With respect to failure to turn on your O2 bottle, again, this should be caught during the prebreath on the surface prior to entering the water. This should also be something that is double checked just prior to entering the water. Once again (do I sound like a broken record yet?) proper diving practices. I have an APECS and always confirm my setpoint just prior to splashing. It's like a seatbelt. You have to put it on for it to be effective, most of us put it on without thinking about it. You might drive 100,000km without one and nothing will happen but when it does it could save your life. If you make it a habit to confirm your O2 is on/set point set prior to entering the water, it will save you life and prevent you from becoming hypoxic.
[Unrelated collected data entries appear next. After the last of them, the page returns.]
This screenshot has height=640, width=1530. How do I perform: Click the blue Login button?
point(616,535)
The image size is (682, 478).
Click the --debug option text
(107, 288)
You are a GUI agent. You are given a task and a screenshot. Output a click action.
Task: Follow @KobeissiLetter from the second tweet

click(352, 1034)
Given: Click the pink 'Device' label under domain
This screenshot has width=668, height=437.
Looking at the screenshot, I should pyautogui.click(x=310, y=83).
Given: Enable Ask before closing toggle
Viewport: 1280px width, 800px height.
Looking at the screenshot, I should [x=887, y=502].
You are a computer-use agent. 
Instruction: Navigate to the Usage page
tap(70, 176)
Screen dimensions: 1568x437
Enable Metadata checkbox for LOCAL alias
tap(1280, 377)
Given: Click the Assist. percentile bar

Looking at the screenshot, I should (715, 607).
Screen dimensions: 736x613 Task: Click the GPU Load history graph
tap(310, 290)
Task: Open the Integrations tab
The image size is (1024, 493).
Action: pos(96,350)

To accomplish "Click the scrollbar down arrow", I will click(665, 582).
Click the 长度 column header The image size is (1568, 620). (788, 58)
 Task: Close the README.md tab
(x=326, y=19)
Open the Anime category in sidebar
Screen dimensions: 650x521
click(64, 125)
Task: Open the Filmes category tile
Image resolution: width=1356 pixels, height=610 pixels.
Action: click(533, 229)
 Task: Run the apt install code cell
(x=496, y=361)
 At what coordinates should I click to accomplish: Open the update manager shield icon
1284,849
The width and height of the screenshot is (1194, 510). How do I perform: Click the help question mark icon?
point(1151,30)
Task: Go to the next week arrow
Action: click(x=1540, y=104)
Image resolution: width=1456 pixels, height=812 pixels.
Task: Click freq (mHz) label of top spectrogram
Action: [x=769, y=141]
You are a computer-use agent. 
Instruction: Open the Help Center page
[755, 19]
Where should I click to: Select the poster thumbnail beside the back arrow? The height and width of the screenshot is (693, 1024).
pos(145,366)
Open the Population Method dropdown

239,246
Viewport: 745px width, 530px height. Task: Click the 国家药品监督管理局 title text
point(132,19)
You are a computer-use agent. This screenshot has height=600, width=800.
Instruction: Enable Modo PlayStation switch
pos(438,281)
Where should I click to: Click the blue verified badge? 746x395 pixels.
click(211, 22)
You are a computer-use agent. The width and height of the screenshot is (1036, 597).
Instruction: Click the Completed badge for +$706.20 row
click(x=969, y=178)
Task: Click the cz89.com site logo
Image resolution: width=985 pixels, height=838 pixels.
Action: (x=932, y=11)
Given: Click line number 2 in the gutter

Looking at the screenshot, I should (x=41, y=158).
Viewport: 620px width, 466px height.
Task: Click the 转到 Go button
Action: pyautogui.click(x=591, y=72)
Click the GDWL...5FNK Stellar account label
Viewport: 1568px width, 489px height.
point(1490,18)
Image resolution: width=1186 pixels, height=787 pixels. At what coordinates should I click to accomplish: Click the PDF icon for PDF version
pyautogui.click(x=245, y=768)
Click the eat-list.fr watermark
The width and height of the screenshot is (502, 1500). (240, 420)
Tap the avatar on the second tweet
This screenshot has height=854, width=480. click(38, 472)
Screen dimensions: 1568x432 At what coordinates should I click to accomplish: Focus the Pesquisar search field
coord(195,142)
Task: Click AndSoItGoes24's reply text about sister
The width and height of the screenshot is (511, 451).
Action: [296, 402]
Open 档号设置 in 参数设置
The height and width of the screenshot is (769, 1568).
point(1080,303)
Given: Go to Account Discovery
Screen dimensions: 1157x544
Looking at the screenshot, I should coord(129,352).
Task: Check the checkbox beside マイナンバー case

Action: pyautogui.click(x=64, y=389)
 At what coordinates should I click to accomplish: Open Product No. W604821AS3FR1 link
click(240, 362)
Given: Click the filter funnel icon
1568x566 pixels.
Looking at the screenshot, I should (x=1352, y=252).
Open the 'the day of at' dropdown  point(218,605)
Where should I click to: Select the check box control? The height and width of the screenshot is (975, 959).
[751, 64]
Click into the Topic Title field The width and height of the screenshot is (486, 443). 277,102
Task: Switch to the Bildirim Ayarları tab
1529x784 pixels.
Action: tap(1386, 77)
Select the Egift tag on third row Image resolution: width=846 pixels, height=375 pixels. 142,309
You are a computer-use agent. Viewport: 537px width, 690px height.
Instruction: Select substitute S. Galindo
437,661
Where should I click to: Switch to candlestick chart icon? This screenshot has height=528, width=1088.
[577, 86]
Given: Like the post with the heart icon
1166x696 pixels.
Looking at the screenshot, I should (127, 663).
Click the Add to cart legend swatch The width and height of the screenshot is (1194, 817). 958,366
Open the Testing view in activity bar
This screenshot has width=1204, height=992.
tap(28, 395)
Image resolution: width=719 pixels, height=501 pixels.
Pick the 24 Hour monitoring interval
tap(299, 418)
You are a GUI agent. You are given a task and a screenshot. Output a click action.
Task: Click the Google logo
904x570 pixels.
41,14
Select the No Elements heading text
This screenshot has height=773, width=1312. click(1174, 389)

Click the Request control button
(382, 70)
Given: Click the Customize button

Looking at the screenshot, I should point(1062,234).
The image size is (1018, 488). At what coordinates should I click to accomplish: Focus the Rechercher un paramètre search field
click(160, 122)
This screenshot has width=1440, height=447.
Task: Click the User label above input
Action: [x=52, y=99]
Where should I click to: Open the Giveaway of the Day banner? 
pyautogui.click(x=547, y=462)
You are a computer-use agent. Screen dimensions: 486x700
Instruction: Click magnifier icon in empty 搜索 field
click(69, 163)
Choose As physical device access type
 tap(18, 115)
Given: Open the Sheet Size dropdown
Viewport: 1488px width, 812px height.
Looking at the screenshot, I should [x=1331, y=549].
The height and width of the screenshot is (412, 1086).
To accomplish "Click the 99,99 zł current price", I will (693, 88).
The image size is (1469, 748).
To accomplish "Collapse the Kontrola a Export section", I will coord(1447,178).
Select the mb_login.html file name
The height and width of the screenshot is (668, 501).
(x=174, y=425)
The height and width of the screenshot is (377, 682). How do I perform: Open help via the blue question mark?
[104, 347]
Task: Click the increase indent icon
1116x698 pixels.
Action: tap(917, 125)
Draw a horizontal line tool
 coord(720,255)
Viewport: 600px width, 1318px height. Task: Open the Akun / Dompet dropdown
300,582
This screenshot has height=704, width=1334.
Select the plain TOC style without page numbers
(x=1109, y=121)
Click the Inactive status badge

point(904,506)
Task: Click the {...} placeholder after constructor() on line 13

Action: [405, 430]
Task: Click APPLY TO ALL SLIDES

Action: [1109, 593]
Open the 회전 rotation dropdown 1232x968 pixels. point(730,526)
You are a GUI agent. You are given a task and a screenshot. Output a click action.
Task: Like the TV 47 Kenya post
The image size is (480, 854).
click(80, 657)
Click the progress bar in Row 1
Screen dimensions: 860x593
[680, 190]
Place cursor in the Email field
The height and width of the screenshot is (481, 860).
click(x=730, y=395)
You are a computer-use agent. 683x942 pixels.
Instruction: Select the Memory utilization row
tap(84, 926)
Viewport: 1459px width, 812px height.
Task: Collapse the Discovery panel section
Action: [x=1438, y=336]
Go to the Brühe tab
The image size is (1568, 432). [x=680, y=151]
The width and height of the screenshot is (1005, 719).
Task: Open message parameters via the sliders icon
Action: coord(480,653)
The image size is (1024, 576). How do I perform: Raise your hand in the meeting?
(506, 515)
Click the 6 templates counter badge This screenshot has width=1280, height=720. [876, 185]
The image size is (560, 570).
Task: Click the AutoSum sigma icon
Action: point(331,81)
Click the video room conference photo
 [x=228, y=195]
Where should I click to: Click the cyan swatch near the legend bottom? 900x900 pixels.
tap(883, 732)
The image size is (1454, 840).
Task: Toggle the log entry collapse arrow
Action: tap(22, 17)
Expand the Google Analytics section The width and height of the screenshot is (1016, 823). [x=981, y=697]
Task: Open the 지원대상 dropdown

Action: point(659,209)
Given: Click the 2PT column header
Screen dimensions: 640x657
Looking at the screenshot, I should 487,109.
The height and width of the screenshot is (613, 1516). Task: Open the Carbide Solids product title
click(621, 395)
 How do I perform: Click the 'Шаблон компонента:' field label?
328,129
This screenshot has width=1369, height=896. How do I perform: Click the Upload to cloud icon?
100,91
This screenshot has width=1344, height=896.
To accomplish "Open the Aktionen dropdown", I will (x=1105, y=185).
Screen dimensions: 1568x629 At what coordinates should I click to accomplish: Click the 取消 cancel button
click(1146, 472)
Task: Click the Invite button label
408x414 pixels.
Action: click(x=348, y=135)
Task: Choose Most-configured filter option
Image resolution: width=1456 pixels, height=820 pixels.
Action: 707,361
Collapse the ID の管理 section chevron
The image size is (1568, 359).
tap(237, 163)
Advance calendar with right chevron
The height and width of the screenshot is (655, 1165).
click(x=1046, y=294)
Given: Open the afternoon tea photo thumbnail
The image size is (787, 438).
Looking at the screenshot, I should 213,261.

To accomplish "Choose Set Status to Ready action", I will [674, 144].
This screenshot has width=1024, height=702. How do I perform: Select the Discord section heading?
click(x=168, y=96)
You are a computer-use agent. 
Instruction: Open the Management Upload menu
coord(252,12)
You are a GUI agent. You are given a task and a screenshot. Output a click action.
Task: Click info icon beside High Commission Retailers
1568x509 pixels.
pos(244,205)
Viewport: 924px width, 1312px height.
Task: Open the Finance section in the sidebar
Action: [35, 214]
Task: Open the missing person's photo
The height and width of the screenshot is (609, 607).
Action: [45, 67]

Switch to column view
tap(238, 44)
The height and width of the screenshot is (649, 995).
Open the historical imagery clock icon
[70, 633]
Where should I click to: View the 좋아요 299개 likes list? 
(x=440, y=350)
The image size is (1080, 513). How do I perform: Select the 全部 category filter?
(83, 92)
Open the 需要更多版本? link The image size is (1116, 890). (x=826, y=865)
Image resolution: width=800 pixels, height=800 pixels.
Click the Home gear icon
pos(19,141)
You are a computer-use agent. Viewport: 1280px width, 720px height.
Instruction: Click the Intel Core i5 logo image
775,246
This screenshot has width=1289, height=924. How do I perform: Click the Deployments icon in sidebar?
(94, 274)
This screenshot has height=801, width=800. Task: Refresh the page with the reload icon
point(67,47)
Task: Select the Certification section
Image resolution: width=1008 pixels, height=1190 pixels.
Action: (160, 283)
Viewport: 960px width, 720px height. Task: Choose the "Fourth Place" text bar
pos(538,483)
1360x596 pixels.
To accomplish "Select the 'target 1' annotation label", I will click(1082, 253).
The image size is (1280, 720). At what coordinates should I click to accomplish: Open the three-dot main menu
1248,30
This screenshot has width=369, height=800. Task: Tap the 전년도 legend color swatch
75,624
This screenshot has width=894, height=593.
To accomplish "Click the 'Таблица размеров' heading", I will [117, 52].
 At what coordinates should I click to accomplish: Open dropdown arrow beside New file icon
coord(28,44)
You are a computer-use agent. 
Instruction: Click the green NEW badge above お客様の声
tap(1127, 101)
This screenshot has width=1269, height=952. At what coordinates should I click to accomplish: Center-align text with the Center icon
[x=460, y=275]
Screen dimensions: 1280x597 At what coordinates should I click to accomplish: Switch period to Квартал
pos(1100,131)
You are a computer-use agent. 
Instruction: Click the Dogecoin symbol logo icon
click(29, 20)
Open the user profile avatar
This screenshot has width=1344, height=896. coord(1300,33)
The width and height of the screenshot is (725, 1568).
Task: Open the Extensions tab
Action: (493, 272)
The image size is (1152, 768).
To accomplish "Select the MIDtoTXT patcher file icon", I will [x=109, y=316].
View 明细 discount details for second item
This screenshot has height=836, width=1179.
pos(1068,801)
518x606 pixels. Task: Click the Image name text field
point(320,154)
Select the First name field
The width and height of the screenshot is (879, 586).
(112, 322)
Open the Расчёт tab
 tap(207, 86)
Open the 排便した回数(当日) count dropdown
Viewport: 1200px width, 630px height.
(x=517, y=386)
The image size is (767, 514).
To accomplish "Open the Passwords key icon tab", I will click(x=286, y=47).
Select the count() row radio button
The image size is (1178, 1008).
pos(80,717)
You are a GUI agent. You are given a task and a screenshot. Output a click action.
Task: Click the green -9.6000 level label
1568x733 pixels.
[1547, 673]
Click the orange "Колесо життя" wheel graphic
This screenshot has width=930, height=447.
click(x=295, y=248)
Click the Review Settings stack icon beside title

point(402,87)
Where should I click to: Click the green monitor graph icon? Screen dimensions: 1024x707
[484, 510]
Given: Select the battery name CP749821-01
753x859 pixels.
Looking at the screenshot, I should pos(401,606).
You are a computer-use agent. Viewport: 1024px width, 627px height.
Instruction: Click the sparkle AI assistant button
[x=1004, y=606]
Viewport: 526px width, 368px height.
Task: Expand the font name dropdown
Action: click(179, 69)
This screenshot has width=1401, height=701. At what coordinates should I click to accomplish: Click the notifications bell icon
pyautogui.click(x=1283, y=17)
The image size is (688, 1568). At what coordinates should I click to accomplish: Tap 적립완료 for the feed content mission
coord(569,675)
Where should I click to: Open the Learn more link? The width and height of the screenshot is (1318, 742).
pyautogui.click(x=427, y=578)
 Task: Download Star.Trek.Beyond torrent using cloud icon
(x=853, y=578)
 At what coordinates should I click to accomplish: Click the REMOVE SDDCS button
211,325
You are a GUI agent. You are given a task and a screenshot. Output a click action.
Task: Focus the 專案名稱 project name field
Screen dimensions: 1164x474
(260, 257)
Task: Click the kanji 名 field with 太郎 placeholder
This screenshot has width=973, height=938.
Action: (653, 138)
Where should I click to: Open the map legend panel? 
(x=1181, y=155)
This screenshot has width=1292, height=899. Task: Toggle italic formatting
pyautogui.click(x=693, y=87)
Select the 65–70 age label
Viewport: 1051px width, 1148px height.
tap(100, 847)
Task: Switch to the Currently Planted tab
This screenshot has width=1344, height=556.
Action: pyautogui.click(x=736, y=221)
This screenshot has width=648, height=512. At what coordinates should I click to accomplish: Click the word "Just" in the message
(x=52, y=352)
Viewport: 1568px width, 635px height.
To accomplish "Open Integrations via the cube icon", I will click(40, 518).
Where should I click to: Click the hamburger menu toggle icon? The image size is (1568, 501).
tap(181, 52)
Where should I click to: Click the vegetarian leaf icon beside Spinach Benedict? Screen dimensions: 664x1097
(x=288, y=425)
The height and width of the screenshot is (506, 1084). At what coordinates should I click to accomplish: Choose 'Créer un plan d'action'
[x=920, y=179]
So, no, I do not see the value in a diver doing a "hypoxic couch dive" to acquire an incomplete set of data as to what a divers unique personal set of symptoms would be in the event of hypoxia, not when the diver should NEVER be allowing his/her PO2 to come anywhere close to the clutches of hypoxia, at the surface or underwater. I see more value in using the time teach the little tricks that keep them as far away from hypoxia as possible (i.e. checking O2/setpoint, donning bailouts just below the surface in the event of big weather, prebreathing on the surface, etc.).
So agree to disagree I suppose? I have my teaching methods, you have yours.